Il est enfin une troisième considération à faire valoir au même sujet. C’est qu’alors que l’emploi successif des forces repousse toujours la décision principale à la fin de l’acte tactique, leur emploi simultané a fréquemment pour conséquence d’amener, sinon nécessairement une décision capitale, du moins des résultats considérables, dès les commencements de l’action stratégique.

Nous croyons avoir ainsi démontré qu’une réserve stratégique doit avoir un but déterminé, et que, hors ce cas, il est d’autant moins nécessaire, d’autant moins utile et d’autant plus dangereux d’en former une, qu’on ne lui peut assigner qu’une destination plus générale, et par conséquent moins précise.

Enfin le point où l’idée d’une réserve stratégique devient absolument illogique est facile à déterminer. Ce point se trouve nécessairement en deçà de la décision principale. On ne saurait, en effet, faire concourir de trop nombreuses forces à ce résultat capital ; il serait donc absurde d’en réserver une partie dans l’intention de ne l’employer qu’ultérieurement.

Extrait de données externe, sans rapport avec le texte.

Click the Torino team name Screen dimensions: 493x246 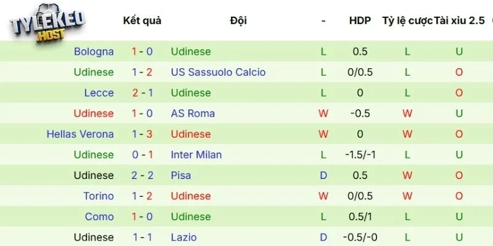tap(99, 196)
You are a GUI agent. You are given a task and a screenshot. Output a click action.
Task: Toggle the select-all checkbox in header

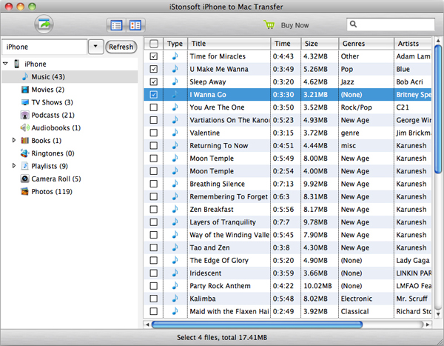point(153,44)
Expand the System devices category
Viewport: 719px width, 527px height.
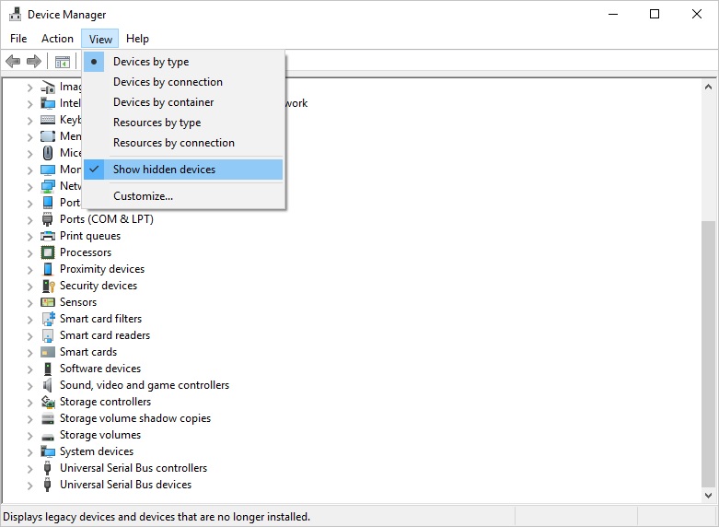point(29,451)
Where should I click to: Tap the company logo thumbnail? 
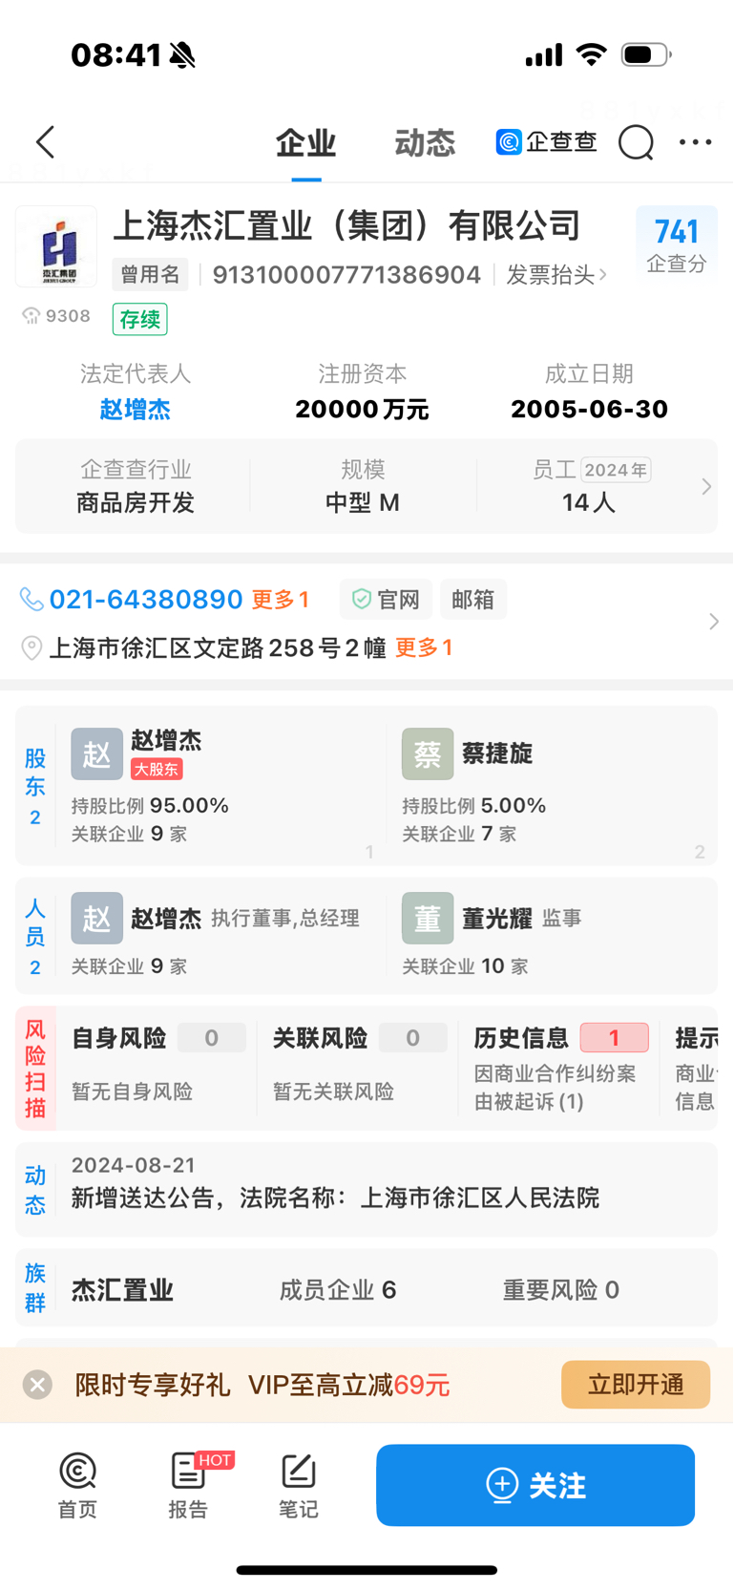[x=56, y=246]
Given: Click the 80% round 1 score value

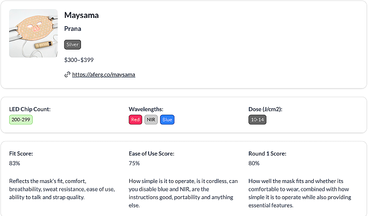Looking at the screenshot, I should tap(254, 163).
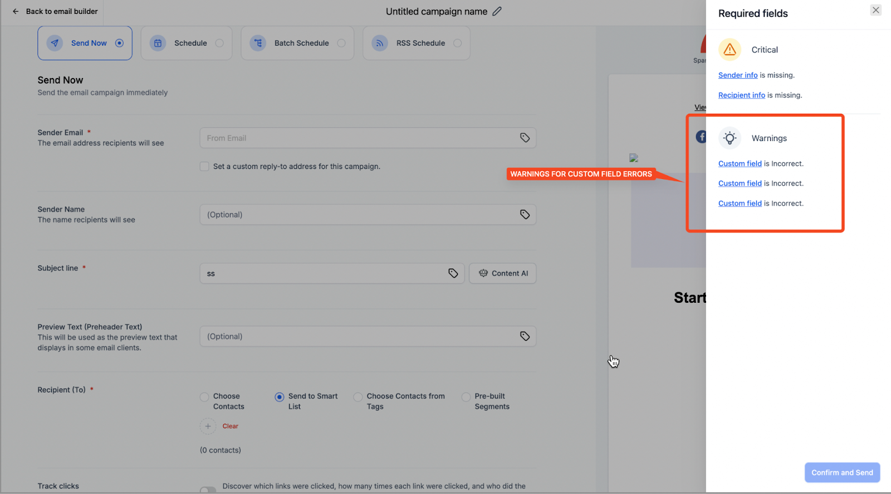
Task: Click tag icon in Sender Email field
Action: [525, 138]
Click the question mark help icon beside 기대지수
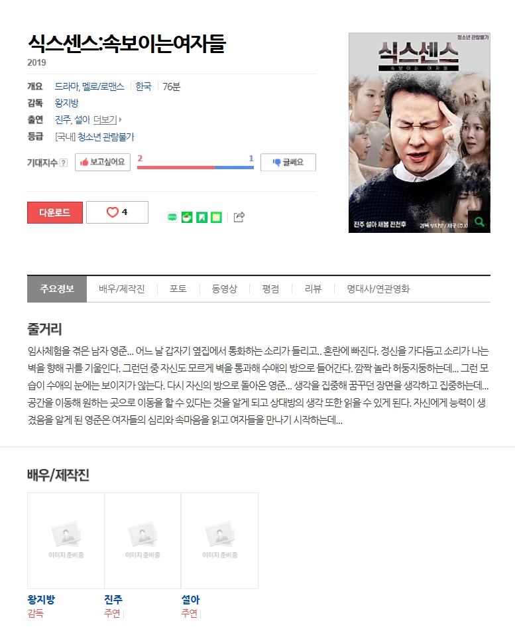This screenshot has height=631, width=515. pyautogui.click(x=63, y=163)
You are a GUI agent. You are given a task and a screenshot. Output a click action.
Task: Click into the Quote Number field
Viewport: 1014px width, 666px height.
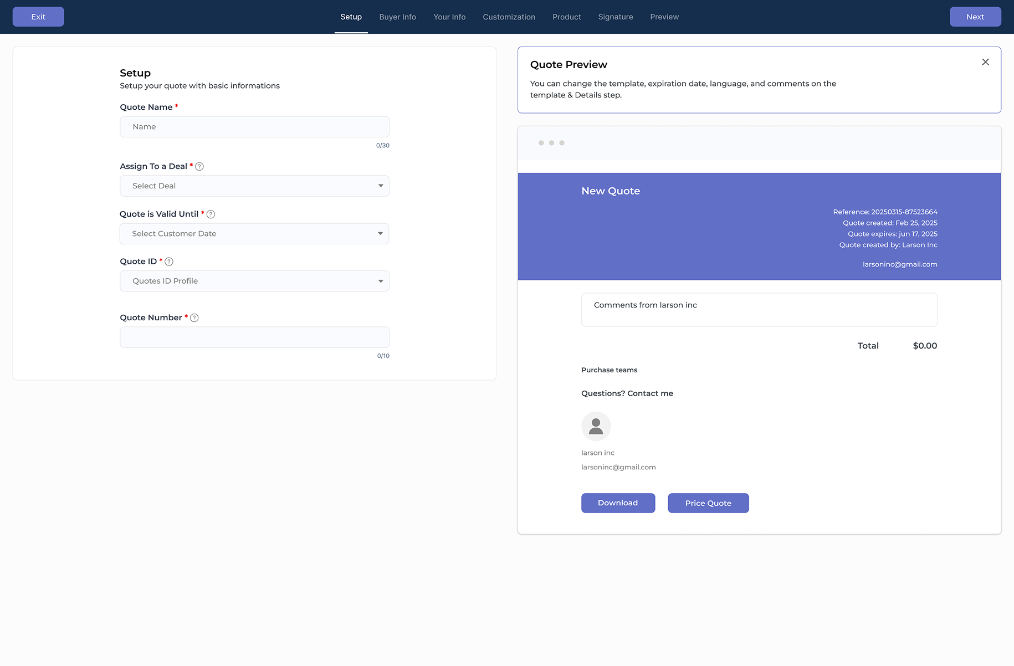[254, 337]
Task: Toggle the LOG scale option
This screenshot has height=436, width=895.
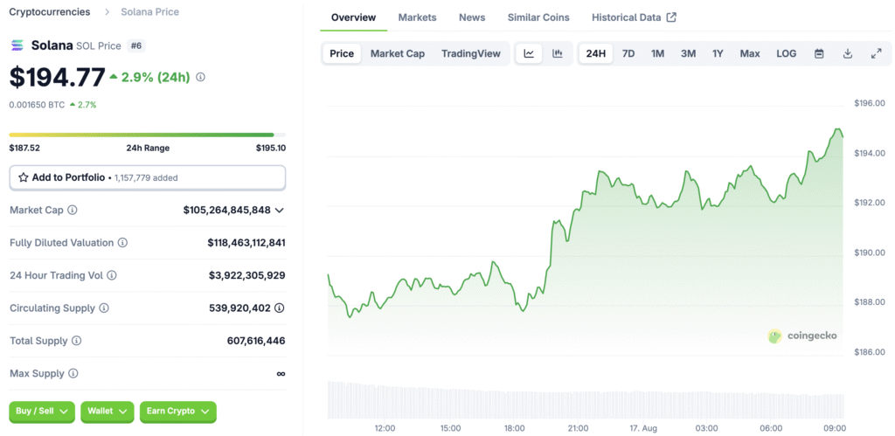Action: (x=786, y=53)
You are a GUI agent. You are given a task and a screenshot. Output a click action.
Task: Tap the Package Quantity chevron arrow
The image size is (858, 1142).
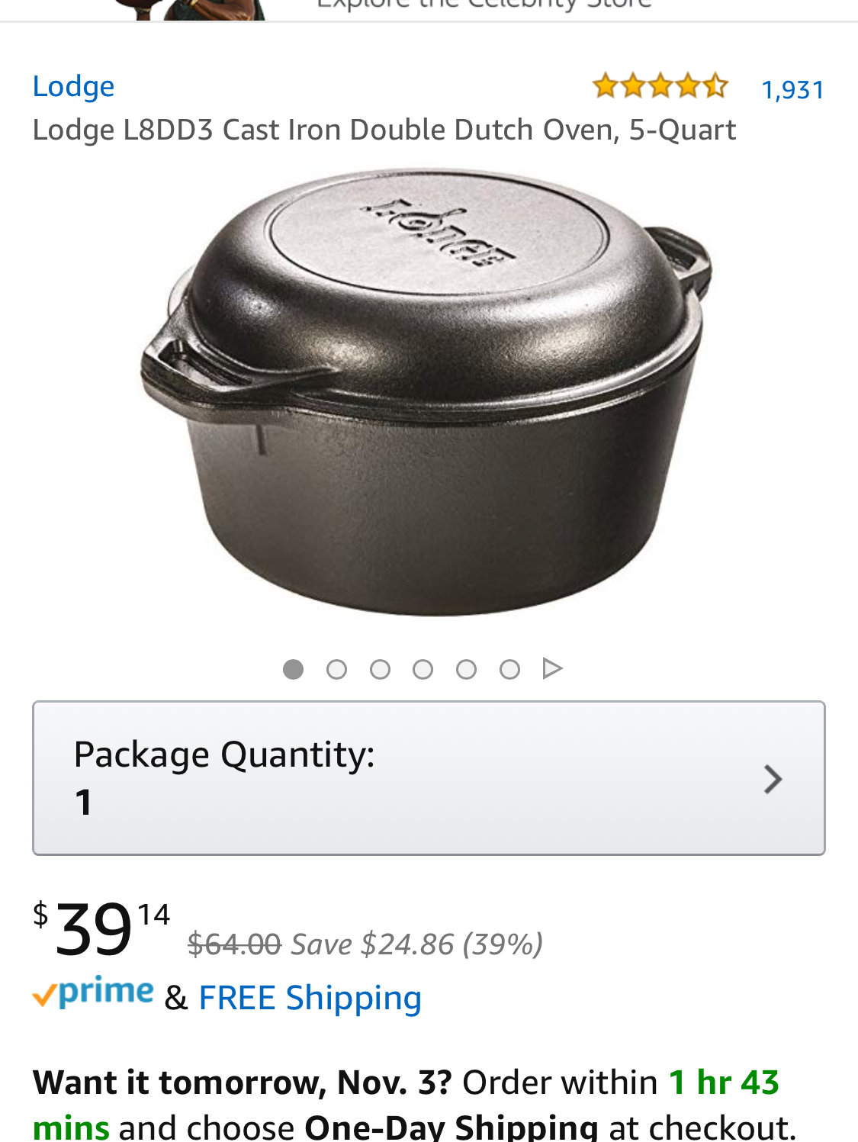pos(773,779)
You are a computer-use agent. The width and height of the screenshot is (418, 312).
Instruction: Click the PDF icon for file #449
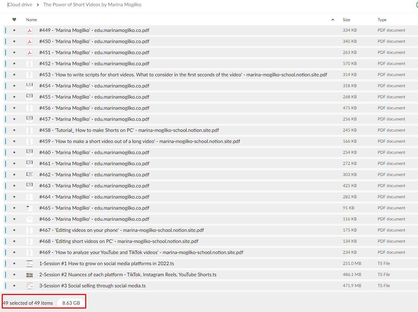(30, 30)
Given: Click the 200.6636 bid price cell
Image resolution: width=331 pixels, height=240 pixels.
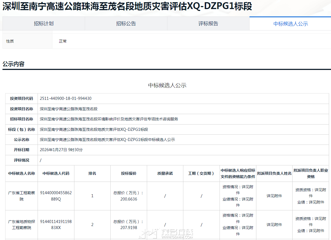Looking at the screenshot, I should [x=128, y=196].
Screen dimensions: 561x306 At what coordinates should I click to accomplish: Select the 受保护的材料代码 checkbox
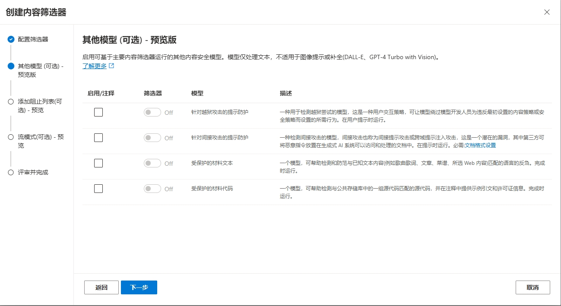click(x=98, y=189)
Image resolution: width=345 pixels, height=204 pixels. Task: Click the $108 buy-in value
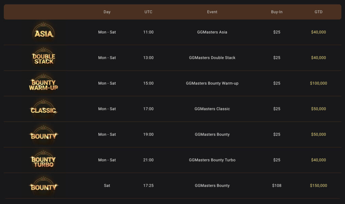tap(277, 186)
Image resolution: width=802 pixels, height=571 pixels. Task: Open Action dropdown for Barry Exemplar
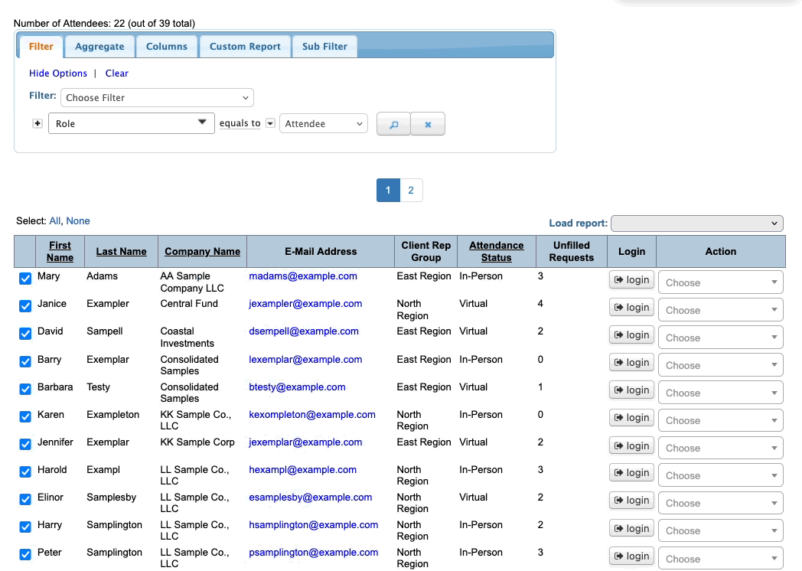pos(720,365)
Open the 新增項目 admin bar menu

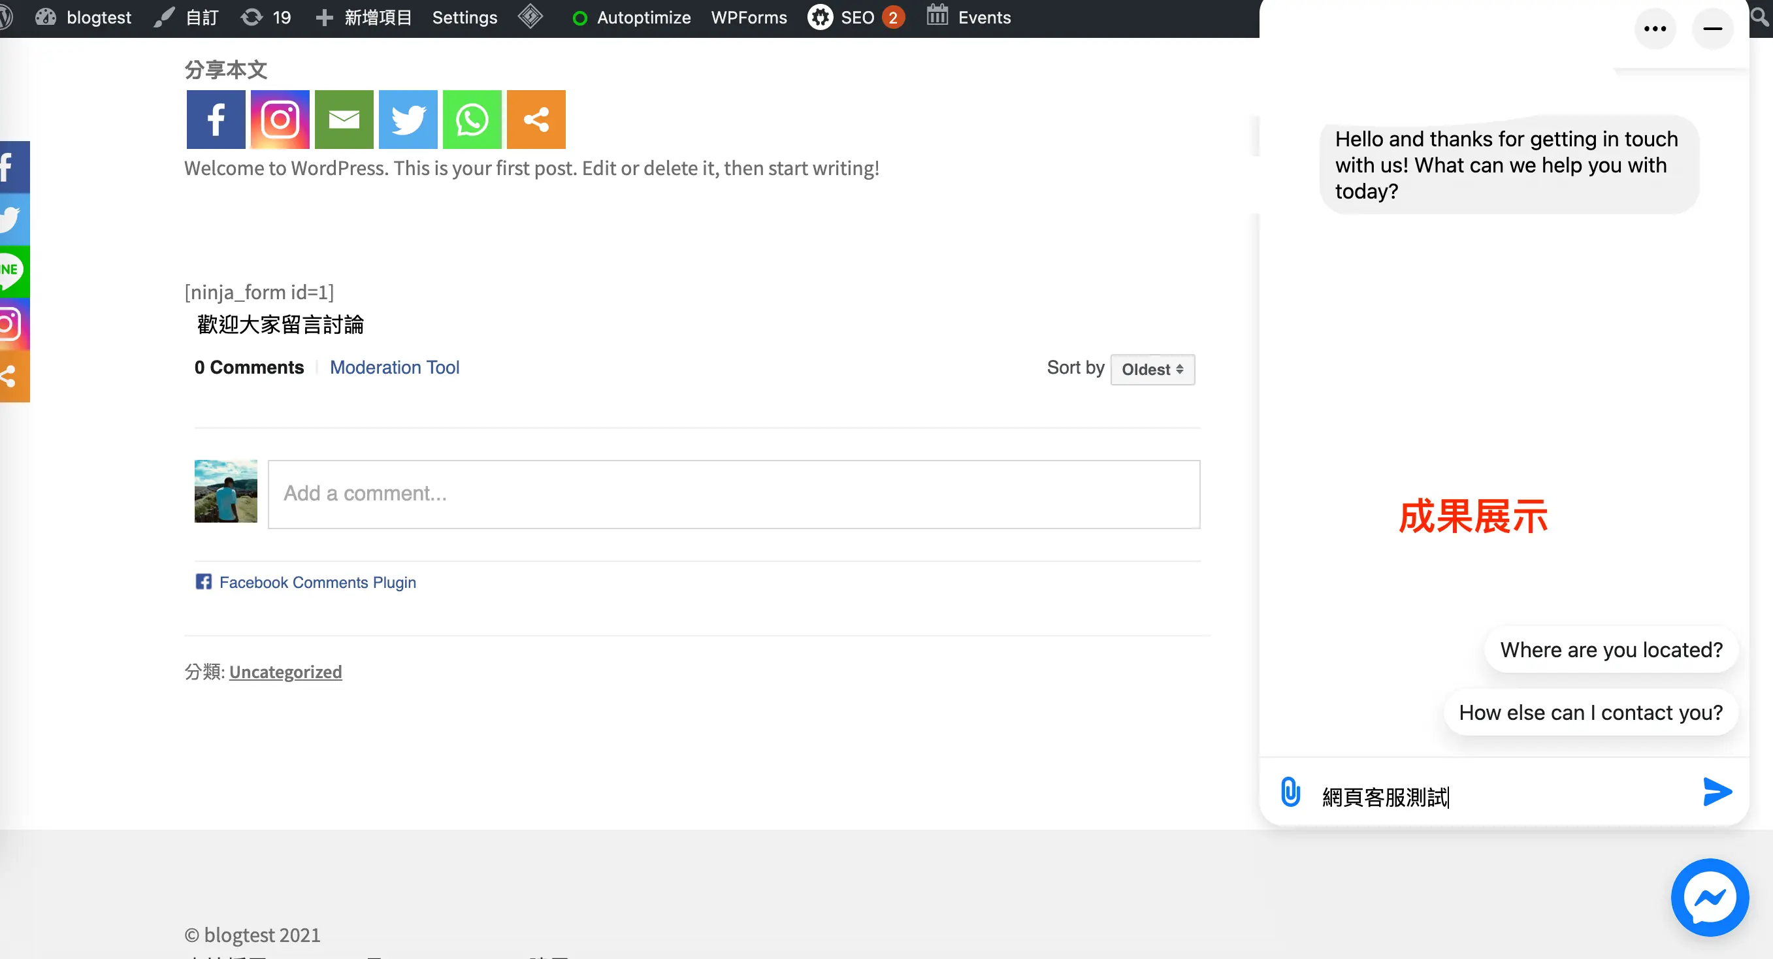[363, 18]
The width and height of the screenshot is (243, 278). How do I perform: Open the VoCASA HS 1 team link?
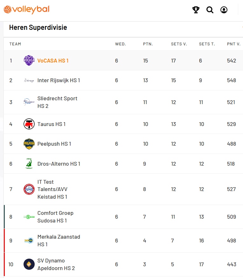pyautogui.click(x=53, y=61)
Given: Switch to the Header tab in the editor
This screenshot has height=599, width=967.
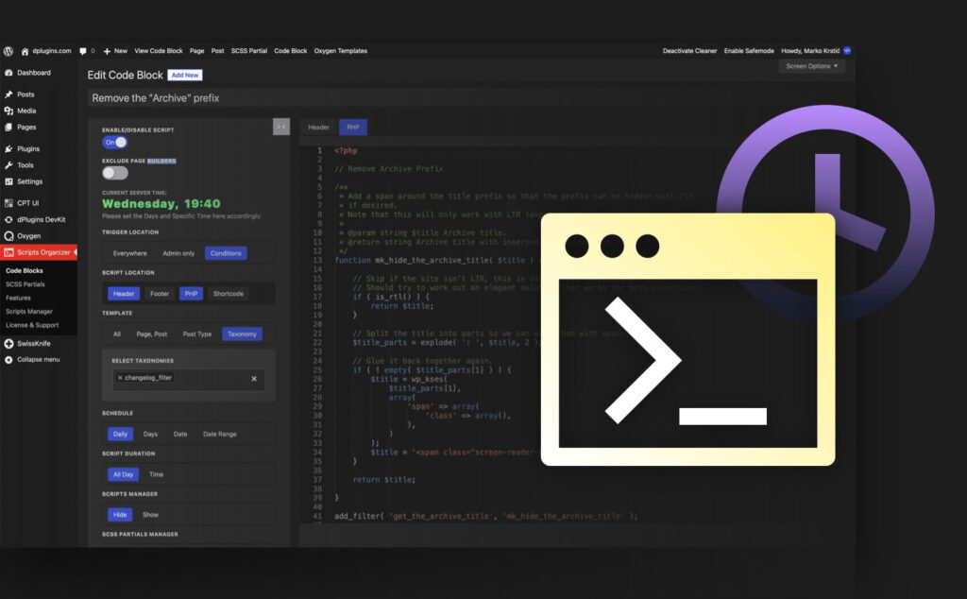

On voit donc que si, par le judicieux emploi de forces conservées en réserves, on réussit parfois, dans la tactique, non seulement à contrecarrer les dispositions imprévues de l’ennemi, mais encore à se rendre favorable, quand il est indécis ou paraît compromis, le résultat toujours incertain du combat, c’est là, par contre, un moyen auquel, pour le moins dans la recherche de la décision principale, on ne doit jamais recourir dans la stratégie. Il convient, dès lors, dans la généralité des cas, de chercher uniquement à balancer les désavantages essuyés sur certains points par des avantages obtenus sur certains autres, ou, mais dans les plus rares circonstances, de changer brusquement la direction ou l’emplacement d’une partie de ses forces. On ne saurait, en un mot, se trop garder ici de la pensée de se créer une réserve stratégique dont l’unique destination serait de parer à cette éventualité.

C’est une vérité si incontestable que toute réserve stratégique qui ne serait pas appelée à concourir à l’obtention de la décision principale serait une absurdité et un contresens, que nous n’aurions jamais songé à soumettre cette idée à un pareil examen, si, déguisée sous d’autres formes, elle ne présentait fréquemment des aspects plus raisonnables. Tel auteur la regarde comme le comble de la sagesse stratégique et de la prudence, tel autre au contraire la condamne, et rejette avec elle toute réserve tactique, si bien que cette opposition des idées en arrive à se manifester dans l’application même. C’est ainsi, par exemple, que dans la campagne de 1806 le gouvernement prussien répartit en cantonnements sous les ordres du prince Eugène de Wurtemberg dans les Marches une réserve de 20 000 hommes qui ne put atteindre la Saale en temps utile, tandis que, destinée à ne prendre qu’ultérieurement part à la guerre, une autre masse de 25 000 hommes resta absolument inactive également en réserve, dans les provinces du sud et de l’est du royaume.

On voit par ces exemples qu’on ne saurait sans injustice nous accuser d’avoir combattu ici contre des moulins à vent.